-- Task --
The number of lines below holding the string "card" is the only answer wanted.

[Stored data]

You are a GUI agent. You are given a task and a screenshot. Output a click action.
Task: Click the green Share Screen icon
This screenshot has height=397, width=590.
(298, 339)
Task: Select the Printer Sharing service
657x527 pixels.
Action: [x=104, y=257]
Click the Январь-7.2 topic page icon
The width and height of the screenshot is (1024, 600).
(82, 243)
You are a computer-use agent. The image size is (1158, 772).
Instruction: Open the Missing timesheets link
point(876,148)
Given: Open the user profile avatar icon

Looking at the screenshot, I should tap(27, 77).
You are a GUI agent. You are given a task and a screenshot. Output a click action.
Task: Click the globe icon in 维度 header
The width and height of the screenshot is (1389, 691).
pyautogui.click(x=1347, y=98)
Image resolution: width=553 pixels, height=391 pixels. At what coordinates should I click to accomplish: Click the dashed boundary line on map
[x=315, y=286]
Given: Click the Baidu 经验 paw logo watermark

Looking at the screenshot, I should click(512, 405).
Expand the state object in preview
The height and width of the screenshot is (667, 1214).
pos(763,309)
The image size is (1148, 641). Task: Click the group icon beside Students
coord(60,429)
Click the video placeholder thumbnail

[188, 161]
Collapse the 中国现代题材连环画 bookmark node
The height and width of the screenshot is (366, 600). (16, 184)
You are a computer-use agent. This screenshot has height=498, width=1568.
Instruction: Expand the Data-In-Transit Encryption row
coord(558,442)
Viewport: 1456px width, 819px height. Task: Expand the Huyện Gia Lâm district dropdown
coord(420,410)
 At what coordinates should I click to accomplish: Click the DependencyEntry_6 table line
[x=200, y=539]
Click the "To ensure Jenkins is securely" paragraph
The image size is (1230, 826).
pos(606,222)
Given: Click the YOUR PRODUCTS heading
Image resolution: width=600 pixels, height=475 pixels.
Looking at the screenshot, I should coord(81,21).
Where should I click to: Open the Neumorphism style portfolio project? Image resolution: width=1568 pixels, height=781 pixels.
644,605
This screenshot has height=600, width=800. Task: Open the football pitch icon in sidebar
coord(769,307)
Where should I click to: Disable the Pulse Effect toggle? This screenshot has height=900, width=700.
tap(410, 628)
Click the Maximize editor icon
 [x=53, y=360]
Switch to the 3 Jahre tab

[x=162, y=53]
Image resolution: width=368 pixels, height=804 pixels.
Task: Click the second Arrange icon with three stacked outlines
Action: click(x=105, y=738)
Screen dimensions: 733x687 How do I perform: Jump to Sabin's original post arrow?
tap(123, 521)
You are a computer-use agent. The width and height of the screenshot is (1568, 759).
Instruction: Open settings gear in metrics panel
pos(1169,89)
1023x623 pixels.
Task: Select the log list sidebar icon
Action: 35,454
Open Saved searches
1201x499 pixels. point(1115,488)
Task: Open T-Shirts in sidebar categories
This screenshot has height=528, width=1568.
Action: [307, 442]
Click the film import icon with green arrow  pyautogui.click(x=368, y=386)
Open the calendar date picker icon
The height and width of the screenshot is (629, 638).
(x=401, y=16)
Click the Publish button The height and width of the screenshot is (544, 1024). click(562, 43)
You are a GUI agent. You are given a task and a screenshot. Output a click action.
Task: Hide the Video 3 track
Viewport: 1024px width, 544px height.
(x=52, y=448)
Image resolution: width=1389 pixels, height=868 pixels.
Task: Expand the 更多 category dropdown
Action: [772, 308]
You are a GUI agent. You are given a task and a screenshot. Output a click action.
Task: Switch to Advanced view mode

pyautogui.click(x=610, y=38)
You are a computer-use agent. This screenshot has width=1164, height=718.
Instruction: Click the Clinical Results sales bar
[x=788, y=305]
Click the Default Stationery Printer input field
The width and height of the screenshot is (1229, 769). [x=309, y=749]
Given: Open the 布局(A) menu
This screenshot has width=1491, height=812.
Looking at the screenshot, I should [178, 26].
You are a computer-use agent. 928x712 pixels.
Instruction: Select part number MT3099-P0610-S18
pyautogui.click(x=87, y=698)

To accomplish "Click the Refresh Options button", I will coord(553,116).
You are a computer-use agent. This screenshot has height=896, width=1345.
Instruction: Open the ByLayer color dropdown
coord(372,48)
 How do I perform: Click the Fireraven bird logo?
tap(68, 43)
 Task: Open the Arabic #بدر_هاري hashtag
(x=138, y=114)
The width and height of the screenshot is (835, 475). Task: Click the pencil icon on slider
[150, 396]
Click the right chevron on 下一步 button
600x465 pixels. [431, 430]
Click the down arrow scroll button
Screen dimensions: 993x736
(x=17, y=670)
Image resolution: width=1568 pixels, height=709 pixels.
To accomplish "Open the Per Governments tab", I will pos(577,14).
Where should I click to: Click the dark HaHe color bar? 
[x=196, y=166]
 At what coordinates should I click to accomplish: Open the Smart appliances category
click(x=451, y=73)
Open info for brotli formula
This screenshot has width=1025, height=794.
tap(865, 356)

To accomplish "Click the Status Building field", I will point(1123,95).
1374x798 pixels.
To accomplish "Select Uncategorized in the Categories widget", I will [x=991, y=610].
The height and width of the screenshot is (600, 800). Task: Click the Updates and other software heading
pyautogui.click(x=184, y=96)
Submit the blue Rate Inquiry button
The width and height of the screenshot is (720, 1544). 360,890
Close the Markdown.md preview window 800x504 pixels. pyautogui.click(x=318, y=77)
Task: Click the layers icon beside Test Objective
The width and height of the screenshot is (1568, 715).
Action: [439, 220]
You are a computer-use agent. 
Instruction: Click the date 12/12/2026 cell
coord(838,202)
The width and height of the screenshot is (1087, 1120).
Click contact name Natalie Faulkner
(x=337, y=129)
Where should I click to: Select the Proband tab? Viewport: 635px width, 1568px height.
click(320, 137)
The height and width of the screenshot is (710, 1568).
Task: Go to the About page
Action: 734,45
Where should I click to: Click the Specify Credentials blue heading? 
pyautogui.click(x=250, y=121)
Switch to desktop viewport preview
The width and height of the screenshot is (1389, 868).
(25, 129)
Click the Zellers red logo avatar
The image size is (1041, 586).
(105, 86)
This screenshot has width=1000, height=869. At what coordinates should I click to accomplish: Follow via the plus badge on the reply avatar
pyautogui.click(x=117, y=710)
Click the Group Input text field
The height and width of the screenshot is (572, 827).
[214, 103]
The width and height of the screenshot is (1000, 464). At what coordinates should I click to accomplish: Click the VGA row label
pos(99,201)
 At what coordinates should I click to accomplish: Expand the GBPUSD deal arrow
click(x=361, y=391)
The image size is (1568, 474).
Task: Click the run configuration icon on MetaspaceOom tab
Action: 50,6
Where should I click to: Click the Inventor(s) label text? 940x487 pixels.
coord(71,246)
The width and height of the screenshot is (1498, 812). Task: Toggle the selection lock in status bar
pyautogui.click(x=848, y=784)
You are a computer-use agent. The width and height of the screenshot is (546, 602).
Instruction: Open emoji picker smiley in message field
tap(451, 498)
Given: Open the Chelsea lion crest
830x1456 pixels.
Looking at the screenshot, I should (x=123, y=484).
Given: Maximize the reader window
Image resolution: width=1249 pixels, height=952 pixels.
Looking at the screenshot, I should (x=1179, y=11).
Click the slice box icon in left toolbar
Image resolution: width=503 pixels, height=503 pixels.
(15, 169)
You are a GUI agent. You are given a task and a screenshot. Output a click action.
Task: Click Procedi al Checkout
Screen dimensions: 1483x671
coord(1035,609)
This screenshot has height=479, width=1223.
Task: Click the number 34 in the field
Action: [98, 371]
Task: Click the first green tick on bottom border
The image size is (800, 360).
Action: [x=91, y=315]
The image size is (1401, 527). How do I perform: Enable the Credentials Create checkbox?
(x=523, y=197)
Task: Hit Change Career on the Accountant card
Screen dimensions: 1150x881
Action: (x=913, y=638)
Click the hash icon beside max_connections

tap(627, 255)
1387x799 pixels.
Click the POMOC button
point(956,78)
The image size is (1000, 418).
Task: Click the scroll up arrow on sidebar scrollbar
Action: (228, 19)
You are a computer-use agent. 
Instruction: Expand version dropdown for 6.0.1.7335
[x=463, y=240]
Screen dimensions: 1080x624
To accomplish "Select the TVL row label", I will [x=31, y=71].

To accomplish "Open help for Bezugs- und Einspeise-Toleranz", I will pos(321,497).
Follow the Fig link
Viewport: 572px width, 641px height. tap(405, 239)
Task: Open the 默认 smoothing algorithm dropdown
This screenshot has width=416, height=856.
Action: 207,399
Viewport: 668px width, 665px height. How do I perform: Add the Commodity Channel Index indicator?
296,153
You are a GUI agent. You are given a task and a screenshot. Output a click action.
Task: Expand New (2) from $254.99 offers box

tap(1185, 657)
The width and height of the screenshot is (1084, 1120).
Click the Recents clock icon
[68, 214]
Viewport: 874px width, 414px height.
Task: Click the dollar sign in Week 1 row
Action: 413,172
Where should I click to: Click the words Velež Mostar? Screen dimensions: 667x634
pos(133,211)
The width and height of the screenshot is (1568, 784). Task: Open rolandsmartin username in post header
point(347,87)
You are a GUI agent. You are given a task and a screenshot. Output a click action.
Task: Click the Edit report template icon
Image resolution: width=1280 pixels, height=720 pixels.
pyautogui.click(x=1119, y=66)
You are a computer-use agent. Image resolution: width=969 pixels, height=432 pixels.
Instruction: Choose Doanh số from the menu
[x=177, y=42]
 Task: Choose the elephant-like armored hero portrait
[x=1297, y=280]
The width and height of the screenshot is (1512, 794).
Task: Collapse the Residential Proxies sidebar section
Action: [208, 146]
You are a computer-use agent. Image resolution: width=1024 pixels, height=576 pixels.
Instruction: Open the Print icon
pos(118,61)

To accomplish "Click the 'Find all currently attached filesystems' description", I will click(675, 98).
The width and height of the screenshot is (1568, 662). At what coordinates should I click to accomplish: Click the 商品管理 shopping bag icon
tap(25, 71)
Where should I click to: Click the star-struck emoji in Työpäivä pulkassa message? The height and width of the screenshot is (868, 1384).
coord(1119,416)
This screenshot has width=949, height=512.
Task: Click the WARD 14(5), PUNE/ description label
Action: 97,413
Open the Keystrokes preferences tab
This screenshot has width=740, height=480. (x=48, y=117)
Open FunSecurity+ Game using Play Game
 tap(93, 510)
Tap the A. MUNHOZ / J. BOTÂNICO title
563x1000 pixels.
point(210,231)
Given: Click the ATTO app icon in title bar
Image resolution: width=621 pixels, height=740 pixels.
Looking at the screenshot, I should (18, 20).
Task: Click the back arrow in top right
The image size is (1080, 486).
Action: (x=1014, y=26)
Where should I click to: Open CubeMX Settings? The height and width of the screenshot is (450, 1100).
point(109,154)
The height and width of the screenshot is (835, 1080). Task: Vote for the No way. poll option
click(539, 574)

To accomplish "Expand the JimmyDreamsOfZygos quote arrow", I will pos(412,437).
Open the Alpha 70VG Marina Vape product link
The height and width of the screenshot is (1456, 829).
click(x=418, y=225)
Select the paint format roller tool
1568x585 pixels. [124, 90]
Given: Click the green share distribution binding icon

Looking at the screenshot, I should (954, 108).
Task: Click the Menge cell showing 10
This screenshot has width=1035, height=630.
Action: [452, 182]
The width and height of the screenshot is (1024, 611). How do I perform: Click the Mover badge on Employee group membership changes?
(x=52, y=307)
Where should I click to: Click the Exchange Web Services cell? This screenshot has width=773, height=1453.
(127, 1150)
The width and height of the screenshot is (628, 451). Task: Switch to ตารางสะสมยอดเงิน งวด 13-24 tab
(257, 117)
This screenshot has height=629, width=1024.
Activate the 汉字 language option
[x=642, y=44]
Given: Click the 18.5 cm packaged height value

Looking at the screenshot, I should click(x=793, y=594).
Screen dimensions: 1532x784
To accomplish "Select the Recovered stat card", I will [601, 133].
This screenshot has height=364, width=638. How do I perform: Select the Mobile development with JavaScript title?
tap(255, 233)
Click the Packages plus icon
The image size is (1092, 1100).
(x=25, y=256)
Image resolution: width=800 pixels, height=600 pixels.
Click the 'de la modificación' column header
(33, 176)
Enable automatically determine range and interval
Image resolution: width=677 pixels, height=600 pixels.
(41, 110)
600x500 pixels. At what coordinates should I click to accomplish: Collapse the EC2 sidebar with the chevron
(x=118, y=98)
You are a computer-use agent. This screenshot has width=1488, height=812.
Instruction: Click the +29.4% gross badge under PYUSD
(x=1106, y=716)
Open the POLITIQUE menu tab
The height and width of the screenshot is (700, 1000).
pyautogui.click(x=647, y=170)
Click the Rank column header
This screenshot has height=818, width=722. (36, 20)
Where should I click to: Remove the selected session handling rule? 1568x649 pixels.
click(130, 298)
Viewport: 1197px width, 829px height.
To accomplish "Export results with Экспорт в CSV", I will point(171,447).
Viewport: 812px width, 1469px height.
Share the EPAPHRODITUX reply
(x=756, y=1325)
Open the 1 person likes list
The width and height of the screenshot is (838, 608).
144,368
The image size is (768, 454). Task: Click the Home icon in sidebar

-- Written response --
2